**What this exercise asks**
(1) Write out word for word the stretch of the passage on Rule 17a-7 from "The rule exists" through "and their shareholders.".
(2) List every numbered rule or section that the passage on Rule 17a-7 mentions.

**Excerpt provided**
::::::
The rule exists at the intersection of two powerful and competing regulatory interests that are both fundamental to the registered investment company framework: the investor protection objective of Section 17(a)'s affiliated transaction prohibition, which prevents affiliated persons from using their relationship with a fund to dump unwanted securities into the fund's portfolio or to siphon desirable securities from the fund at below-market prices; and the commercial efficiency objective of enabling funds within the same complex to transfer portfolio securities directly to one another when that transfer serves both funds' investment objectives, avoids the transaction costs of open-market execution on both sides, and is conducted at a price that is genuinely independent and fair to both funds and their shareholders.
The rule's commercial significance has been substantially affected by the adoption of Rule 2a-5 in December 2020, whose narrow definition of readily available market quotations — limited to Level 1 inputs in active markets for identical instruments — has eliminated the ability to cross-trade most fixed income securities under Rule 17a-7's framework, generating sustained and unresolved industry pressure for the rule's modernisation that the Investment Company Institute has pursued actively through its August 2025 letter to Chair Atkins urging prompt regulatory action.
Overview and Regulatory Purpose
Section 17(a) of the Investment Company Act prohibits any affiliated person of a registered investment company, or any affiliated person of such a person, from knowingly selling any security or other property to the fund, or from purchasing any security or other property from the fund, except for securities sold as part of a public offering by the issuer.
::::::
**Recorded data**

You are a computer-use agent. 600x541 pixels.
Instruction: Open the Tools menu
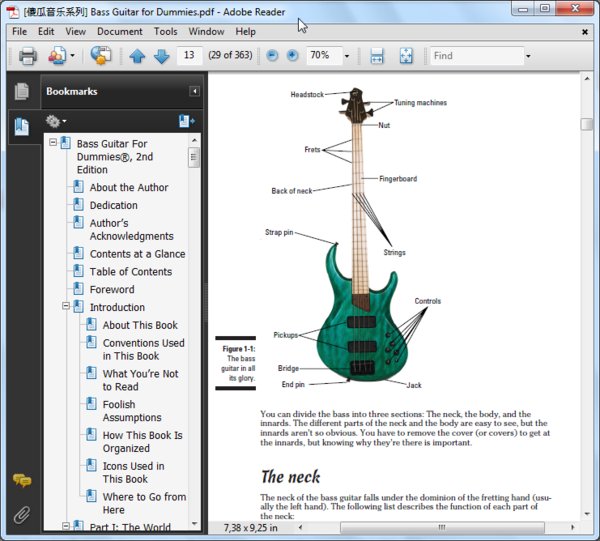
::::::
**Written answers**
(1)
The rule exists at the intersection of two powerful and competing regulatory interests that are both fundamental to the registered investment company framework: the investor protection objective of Section 17(a)'s affiliated transaction prohibition, which prevents affiliated persons from using their relationship with a fund to dump unwanted securities into the fund's portfolio or to siphon desirable securities from the fund at below-market prices; and the commercial efficiency objective of enabling funds within the same complex to transfer portfolio securities directly to one another when that transfer serves both funds' investment objectives, avoids the transaction costs of open-market execution on both sides, and is conducted at a price that is genuinely independent and fair to both funds and their shareholders.

(2)
Section 17(a)
Rule 2a-5
Rule 17a-7